= WorldWideWhiteboard =

World Wide Whiteboard is a Web-based online collaboration and conferencing tool designed for use in online education. It was developed by Link-Systems International (LSI), a privately held distance-learning software corporation in Tampa, Florida. The World Wide Whiteboard went online in 1996 under the name NetTutor, although the LSI NetTutor online tutoring service is technically an implementation of the World Wide Whiteboard product. Version 3.8 of the World Wide Whiteboard is used in the current NetTutor online tutoring service, and in its on-campus online tutoring programs, online courses, and collaborative learning environments. As a Java applet, it can be run on Windows, Mac, and Linux without downloading software. LSI maintains the application and leases both hosted and unhosted access to it. LSI operations, tutoring, product development, online content services, management, and technical support are housed in the company's Tampa offices.

==History==
The World Wide Whiteboard is the first software product developed by Link-Systems International (LSI). LSI was launched in 1995 primarily as a company that converted text-based content, like scholarly journals, into an SGML format. Incorporated in the State of Florida on February 27, 1996, LSI expanded its mission to the Web-based implementation of a variety of traditionally face-to-face academic activities. The company developed what it called the "Net Tutor" product that included a whiteboard-like interface and, later, a tutoring service that used the whiteboard to conduct online tutoring. For about five years, the software was leased as NetTutor to schools, individual educators, and programs to, for example, conduct online tutoring using tutors provided by the institution, as well as for online instruction and office hours.

Eventually, LSI renamed the interface to World Wide Whiteboard. The company still owns the NetTutor trademark, which refers to the online tutoring it supplies via the World Wide Whiteboard and using professional tutors it employs.

This history seems to justify the company's claim that it was the first to offer commercially a tool for Web access to a shared, real-time environment with such education-oriented features as subject-specific toolbars.
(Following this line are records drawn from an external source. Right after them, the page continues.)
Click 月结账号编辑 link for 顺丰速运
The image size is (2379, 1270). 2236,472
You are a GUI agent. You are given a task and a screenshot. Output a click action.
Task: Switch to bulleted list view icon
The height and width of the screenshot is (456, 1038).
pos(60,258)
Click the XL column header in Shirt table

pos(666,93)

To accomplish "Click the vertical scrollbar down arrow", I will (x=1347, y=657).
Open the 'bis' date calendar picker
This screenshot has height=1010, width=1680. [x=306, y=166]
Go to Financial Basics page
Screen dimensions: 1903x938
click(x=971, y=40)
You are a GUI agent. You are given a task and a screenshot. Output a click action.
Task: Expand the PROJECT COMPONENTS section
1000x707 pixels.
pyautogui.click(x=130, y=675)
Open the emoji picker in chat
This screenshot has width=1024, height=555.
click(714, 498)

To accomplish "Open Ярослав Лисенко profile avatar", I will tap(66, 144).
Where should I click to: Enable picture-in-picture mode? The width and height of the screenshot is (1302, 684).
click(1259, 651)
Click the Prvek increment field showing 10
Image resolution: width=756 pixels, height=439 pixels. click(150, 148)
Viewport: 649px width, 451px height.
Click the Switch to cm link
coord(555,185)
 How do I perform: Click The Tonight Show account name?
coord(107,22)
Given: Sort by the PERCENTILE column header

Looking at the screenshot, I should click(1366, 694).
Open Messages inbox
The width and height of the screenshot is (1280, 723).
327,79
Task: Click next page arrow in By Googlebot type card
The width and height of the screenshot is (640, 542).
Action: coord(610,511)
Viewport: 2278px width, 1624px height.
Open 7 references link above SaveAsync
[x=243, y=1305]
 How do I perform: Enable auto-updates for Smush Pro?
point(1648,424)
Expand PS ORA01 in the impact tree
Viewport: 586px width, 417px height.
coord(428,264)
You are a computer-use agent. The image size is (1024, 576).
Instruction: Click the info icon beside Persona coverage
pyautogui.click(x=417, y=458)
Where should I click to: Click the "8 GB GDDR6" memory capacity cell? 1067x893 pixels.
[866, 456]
The World Wide Whiteboard was also adopted as an option available with certain textbooks by publishers such as McGraw-Hill, John Wiley and Sons, Pearson, Cengage Learning, and Bedford, Freeman and Worth. The use of the World Wide Whiteboard by campuses and educational programs to support online environments, give classes and hold faculty office hours and meetings expanded over the next decade.

In 2010, LSI began the development of an HTML5 version of the World Wide Whiteboard. This version has now replaced the earlier, Java-based version and allows for the use of the interface on mobile devices. This is one of several cases where software developers have opted for browser-based development, counting on the future development of HTML5 APIs to support audio and video interaction, rather than self-standing phone apps. As of 2013, installations of World Wide Whiteboard had been converted from Java-based to HTML5-based versions.

As the World Wide Whiteboard gained more popularity, LSI was included in the Inc. 5000 in 2014.

==Use==
The World Wide Whiteboard product appeared as the first successful web collaboration tool in wide use in online education. Online whiteboards generally can accommodate a theoretically unlimited number of participants and an instructor in a live or synchronous interactive session. The World Wide Whiteboard allows for both audio and video streams, as well as numerous asynchronous modes of interaction.

===Usage studies===
- A study at Hampton University in 1999 concluded that the World Wide Whiteboard could effectively support such activities as online office hours.
- A 2004 study at Stony Brook University comparing the World Wide Whiteboard with tools available in Blackboard concluded that "despite some flaws, according to our research NetTutor remains the only workable math-friendly e-learning communication system."
- The World Wide Whiteboard supported the online tutoring programs of individual universities, such as at Utah Valley State College, in a study describing its use as "one of the earliest synchronous models for math tutoring".
- The World Wide Whiteboard was used to coordinate education across multiple campuses at the University of Idaho, in a study beginning in 2005, that showed increasing acceptance of Web-based online tutoring in the university setting.

Certain of these studies have been cited widely, mainly because of the seminal role of the World Wide Whiteboard as an educational Web conferencing tool.

Other questions raised by scholars include:

- How comfortable is the average learner with the technology of the World Wide Whiteboard?
- Does the conversation with an online educator—even a "live" one—fully synthesize the give and take of the classroom environment?

==Degree of customization==

The technology of the World Wide Whiteboard is not geared to a particular pedagogic or andragogic approach. Its set of activities can therefore be used by any educator for online communication. This also means that questions about how the World Wide Whiteboard is set up are matters for the institution to decide. LSI has no consultancy component, so that, while figures about usage of the World Wide Whiteboard can be used to demonstrate how a school's Quality Enhancement Program is working, it is up to the user to create the documentation for this or any other accreditation-related measures.

However, each feature of the World Wide Whiteboard can be customized for use in different institutions and for different subjects. The appearance of the dashboard, and symbols displayed on the whiteboard interface can be customized, as well. As an example, fractions and graphing tools may appear on an Algebra class whiteboard, while there may be integral signs as well on the toolbar for a calculus course.